Três anos passados hoje do Levante do Bosque, um silêncio covarde e constrangedor paira no aniversário de um dos maiores atos de resistência da história recente do país…
Silêncio do oligopólio de mídia, que apoiou a selvageria policial contra a comunidade universitária desarmada. Silêncio delator da mesma mídia que dedica todos os anos generoso espaço para cultuar a Novembrada, como se fosse um evento neutro ou um fóssil congelado na história. Como se a Novembrada não continuasse a reacontecer todos os dias nas estrondosas manifestações de rua contra os projetos antipopulares que os grandes veículos ignoram.
Silêncio, obviamente, das elites e da opinião pública média que também foram cúmplices covardes dessa selvageria contra a juventude universitária e dessa inversão de todos os princípios de justiça em nome de um discurso moralista hipócrita. Essa inversão transformou agressores criminosos em vítimas e inocentes agredidos em réus de um processo por incitação à violência que tramita até hoje, apesar das provas contundentes contra a ação desmedida, irresponsável e desastrosa protagonizada por um delegado doente para se exibir por trás de operações espetaculosas e fanáticas.
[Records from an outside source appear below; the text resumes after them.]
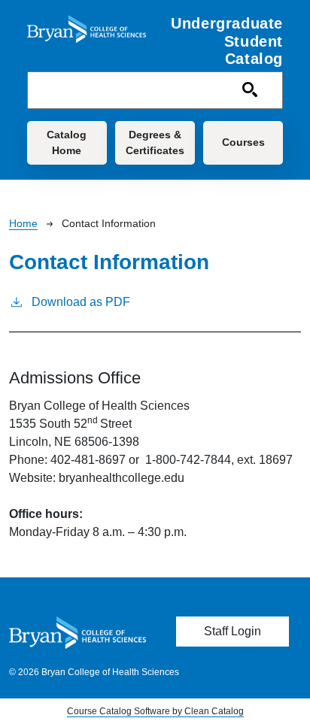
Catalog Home (67, 142)
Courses (243, 142)
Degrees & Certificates (155, 142)
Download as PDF (81, 301)
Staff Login (232, 631)
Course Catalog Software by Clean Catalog (155, 711)
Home (23, 223)
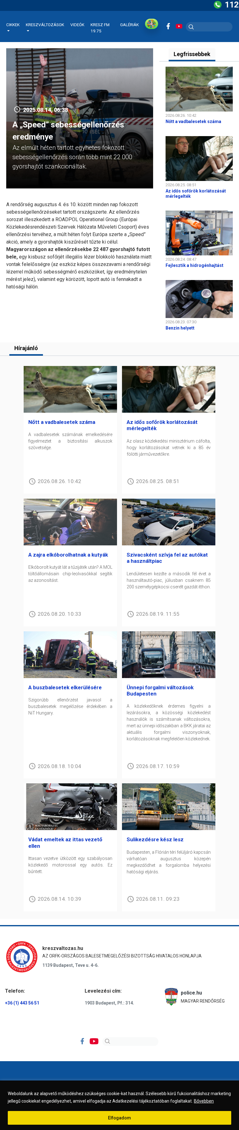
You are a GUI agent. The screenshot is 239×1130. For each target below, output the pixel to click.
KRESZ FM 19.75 (100, 27)
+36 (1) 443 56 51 (22, 1002)
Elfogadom (119, 1117)
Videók (77, 24)
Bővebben (204, 1101)
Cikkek (13, 24)
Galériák (129, 24)
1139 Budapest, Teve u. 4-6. (70, 965)
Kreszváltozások (45, 24)
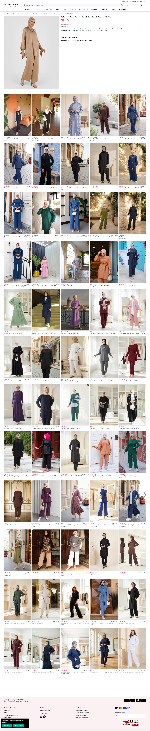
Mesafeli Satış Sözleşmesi (11, 715)
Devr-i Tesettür (7, 13)
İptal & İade (139, 1)
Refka (90, 40)
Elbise (38, 9)
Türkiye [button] (118, 716)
Por último, silêncio também da esquerda menos coerente ou menos firme, pra não ser ofensiva, à frente da reitoria e do governo na época, em quem o Levante do Bosque dói nos calos e na consciência. Três anos depois, esse afrontamento à democracia nunca antes visto em Santa Catarina, nem na ditadura militar, é uma medida amarga do estado policialesco que já se armava embaixo das saias de um governo garboso de dar autonomia à Polícia Federal. Denuncia a ilusão de um governo que se orgulhava de ser amigo do peão e do delegado como modelo de relacionamento político e de superação da luta de classes.
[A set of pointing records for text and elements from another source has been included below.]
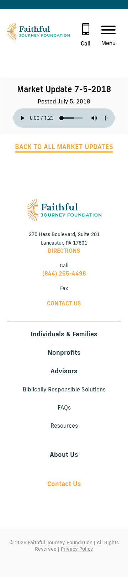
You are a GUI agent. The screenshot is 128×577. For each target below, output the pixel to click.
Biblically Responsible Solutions (64, 389)
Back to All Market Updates (64, 146)
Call (85, 43)
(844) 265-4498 (64, 273)
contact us (64, 303)
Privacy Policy (77, 549)
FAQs (64, 407)
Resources (64, 425)
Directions (64, 250)
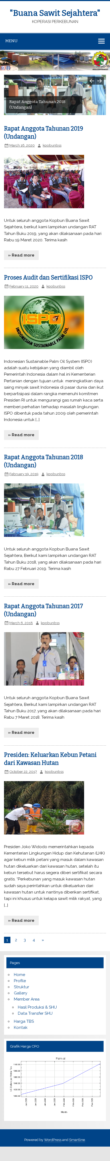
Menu (11, 40)
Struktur (21, 987)
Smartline (77, 1140)
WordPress (52, 1140)
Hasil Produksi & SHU (37, 1007)
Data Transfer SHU (35, 1013)
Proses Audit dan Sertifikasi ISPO (48, 277)
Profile (20, 980)
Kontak (21, 1027)
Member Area (27, 999)
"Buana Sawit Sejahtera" (55, 13)
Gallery (20, 993)
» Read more (21, 255)
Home (19, 974)
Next (100, 81)
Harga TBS (24, 1021)
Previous (92, 81)
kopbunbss (52, 145)
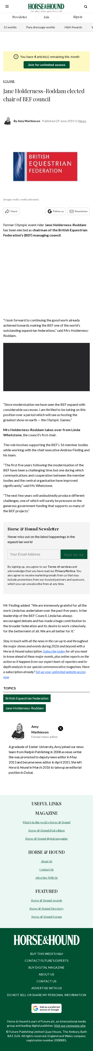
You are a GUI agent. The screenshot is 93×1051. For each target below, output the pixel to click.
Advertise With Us (46, 877)
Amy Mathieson (29, 121)
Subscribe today (54, 651)
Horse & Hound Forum (46, 916)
Mas constrangedor também para quem estava no poder e nunca teve uma atitude de questionamento à ação criminosa da polícia, nem deu apoio aos professores e diretores de Centro que tentaram proteger a vida desses estudantes, evitando que o confronto desvantajoso acabasse em mortes. Também nunca ofereceu apoio às vítimas da truculência, na grande maioria jovens e adolescentes, feridos por estilhaços de bomba fora do prazo de validade, balas de borracha, gás de pimenta e porradas de cassetete. Foi assim que esse processo inacreditável ganhou curso e caiu no colo do governo golpista, louco para enfiar suas garras na juventude rebelde e agradar as estrelas do fascismo evangélico.
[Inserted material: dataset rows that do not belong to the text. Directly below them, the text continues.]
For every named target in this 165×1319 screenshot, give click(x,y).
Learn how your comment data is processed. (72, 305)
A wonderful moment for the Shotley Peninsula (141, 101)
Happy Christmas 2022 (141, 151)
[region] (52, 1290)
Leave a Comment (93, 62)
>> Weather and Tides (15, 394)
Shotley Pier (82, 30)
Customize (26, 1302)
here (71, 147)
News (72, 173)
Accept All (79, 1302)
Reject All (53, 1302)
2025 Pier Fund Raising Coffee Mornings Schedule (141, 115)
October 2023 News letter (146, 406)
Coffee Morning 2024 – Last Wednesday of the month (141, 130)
O Levante do Bosque tornou-se um fato político incômodo para muita gente, porque oferece um balão de ensaio do golpe de Estado que já estava lá gestado e que não cessa de se repetir… Mas ele não é um cadáver guardado dentro do armário: é preciso que a gente tenha coragem de apontar todas as covardias, de rever nele a tragédia em que o país se afundou e também de repensar nossas ações políticas através das lições de futuro que essa insurgência esperançosa nos trouxe. É preciso fazer o Levante do Bosque falar!